**INFORMATION SHOWN**
►

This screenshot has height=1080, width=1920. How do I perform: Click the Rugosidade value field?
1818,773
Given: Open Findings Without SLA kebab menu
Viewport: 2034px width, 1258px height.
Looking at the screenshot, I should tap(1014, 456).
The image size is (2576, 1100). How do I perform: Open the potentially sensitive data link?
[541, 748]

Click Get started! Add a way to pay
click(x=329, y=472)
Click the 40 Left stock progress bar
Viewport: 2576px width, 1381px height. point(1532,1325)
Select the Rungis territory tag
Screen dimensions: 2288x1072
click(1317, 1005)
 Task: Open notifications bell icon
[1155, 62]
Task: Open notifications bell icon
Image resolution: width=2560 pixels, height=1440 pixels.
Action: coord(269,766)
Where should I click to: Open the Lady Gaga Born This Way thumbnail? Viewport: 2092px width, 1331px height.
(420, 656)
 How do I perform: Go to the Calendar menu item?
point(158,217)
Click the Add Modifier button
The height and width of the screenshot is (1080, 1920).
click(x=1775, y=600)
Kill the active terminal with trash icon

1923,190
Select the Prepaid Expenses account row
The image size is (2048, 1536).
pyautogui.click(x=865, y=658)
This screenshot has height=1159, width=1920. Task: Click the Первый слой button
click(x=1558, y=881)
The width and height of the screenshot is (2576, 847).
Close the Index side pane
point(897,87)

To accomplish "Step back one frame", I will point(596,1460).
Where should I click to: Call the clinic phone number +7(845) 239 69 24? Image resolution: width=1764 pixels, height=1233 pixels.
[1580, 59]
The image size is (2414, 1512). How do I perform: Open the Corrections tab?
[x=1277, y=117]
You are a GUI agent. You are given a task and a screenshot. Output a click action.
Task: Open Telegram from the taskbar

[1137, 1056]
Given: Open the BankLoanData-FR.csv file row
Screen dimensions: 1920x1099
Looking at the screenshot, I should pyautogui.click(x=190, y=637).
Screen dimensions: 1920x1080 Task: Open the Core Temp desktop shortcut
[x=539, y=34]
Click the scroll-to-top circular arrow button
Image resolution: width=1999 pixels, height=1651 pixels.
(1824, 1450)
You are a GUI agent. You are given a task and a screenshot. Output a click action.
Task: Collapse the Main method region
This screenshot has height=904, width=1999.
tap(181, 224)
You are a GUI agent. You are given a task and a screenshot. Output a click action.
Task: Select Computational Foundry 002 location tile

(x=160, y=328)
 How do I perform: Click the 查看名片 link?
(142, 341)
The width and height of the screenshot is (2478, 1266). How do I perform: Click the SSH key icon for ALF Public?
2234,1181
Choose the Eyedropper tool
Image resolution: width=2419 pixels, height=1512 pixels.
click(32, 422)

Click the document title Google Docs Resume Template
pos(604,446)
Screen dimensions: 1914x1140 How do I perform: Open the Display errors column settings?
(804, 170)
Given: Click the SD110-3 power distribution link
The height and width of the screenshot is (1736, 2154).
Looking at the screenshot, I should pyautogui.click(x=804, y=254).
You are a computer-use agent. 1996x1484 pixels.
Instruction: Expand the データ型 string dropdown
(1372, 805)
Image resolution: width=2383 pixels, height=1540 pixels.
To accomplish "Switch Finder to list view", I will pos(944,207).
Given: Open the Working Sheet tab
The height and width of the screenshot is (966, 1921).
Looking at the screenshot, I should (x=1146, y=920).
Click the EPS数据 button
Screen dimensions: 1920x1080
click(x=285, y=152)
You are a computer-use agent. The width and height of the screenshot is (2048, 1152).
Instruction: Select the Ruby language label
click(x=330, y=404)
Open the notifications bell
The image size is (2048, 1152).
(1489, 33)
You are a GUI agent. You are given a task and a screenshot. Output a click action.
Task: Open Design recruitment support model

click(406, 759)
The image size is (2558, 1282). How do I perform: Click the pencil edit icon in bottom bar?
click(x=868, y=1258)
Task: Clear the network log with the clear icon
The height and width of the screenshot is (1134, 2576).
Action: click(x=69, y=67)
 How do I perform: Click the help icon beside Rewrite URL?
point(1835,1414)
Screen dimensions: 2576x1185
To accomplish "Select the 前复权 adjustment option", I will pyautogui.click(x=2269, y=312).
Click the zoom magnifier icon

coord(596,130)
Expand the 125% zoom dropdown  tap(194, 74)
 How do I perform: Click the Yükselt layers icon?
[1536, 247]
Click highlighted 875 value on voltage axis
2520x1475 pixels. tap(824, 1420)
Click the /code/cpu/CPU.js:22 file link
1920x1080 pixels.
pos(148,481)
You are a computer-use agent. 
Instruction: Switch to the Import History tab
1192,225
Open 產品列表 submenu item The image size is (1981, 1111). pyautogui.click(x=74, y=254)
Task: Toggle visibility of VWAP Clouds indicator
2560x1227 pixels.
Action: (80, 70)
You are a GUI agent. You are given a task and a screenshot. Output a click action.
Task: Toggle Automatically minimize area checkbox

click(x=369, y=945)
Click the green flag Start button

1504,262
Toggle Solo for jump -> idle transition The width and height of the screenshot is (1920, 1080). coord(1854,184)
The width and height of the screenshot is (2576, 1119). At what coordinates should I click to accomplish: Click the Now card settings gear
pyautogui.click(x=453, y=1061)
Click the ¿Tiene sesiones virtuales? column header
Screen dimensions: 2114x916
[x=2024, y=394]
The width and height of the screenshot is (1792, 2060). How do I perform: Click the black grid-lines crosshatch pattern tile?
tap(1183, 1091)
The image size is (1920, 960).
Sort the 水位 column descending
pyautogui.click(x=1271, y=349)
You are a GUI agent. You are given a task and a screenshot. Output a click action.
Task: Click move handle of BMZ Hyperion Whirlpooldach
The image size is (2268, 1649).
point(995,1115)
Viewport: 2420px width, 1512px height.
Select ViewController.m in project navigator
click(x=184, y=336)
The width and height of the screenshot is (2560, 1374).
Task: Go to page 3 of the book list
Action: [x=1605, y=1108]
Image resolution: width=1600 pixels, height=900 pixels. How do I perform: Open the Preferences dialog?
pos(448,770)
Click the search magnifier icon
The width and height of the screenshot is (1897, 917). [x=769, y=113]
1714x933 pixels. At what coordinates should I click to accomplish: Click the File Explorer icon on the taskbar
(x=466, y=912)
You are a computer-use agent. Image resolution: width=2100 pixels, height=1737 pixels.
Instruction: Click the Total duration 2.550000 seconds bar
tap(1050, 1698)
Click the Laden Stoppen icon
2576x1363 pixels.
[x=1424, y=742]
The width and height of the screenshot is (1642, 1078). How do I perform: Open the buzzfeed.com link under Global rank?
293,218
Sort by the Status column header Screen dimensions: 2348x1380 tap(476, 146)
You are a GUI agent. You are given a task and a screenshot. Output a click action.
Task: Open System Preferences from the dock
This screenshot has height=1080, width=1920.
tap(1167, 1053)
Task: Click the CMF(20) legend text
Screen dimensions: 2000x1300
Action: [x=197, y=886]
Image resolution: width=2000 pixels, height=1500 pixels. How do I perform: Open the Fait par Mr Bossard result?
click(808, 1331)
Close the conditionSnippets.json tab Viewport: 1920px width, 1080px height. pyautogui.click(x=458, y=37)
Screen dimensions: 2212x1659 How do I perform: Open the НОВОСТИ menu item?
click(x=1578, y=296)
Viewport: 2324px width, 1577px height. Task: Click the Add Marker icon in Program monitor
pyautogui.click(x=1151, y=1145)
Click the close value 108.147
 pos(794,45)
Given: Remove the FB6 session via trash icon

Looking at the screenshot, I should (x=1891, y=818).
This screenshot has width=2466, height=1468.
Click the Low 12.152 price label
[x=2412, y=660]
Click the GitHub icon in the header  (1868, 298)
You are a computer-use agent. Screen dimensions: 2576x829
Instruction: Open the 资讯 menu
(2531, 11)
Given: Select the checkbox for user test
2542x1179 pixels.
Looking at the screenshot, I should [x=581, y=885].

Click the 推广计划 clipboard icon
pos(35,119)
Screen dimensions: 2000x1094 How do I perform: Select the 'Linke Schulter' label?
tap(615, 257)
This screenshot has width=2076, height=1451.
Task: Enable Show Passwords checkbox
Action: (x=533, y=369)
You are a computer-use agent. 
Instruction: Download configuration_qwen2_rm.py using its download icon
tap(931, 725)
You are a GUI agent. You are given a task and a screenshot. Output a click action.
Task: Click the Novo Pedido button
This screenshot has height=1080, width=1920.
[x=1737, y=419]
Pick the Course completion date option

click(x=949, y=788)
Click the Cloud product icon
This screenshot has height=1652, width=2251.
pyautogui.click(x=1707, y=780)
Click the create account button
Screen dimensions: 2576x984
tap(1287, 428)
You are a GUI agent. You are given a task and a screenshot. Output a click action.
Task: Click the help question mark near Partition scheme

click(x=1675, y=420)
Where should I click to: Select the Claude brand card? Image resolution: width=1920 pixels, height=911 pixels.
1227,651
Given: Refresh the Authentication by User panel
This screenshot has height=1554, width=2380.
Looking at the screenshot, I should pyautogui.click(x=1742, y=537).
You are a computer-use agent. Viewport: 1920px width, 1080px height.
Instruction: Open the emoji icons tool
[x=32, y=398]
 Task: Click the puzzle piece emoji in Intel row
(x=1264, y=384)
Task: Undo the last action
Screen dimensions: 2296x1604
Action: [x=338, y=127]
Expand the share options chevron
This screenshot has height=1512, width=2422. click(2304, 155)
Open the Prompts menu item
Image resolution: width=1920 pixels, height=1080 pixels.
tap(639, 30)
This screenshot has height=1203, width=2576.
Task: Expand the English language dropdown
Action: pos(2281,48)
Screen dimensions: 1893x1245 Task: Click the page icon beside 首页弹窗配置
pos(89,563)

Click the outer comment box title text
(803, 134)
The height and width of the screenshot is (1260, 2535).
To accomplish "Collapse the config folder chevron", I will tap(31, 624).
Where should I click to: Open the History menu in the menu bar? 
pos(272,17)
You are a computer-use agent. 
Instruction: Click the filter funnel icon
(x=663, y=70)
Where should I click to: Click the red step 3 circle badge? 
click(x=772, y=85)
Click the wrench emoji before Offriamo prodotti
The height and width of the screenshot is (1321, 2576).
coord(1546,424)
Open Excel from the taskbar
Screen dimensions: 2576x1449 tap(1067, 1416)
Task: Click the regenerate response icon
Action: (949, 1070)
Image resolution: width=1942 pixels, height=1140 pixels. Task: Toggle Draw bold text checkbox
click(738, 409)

◄

In the listing above, transcribe exactly everything from the line containing "Where should I click to: Select" down to the line containing "Given: Refresh the", including both and nothing more.

**RESULT FOR THIS TASK**
Where should I click to: Select the Claude brand card? Image resolution: width=1920 pixels, height=911 pixels.
1227,651
Given: Refresh the Authentication by User panel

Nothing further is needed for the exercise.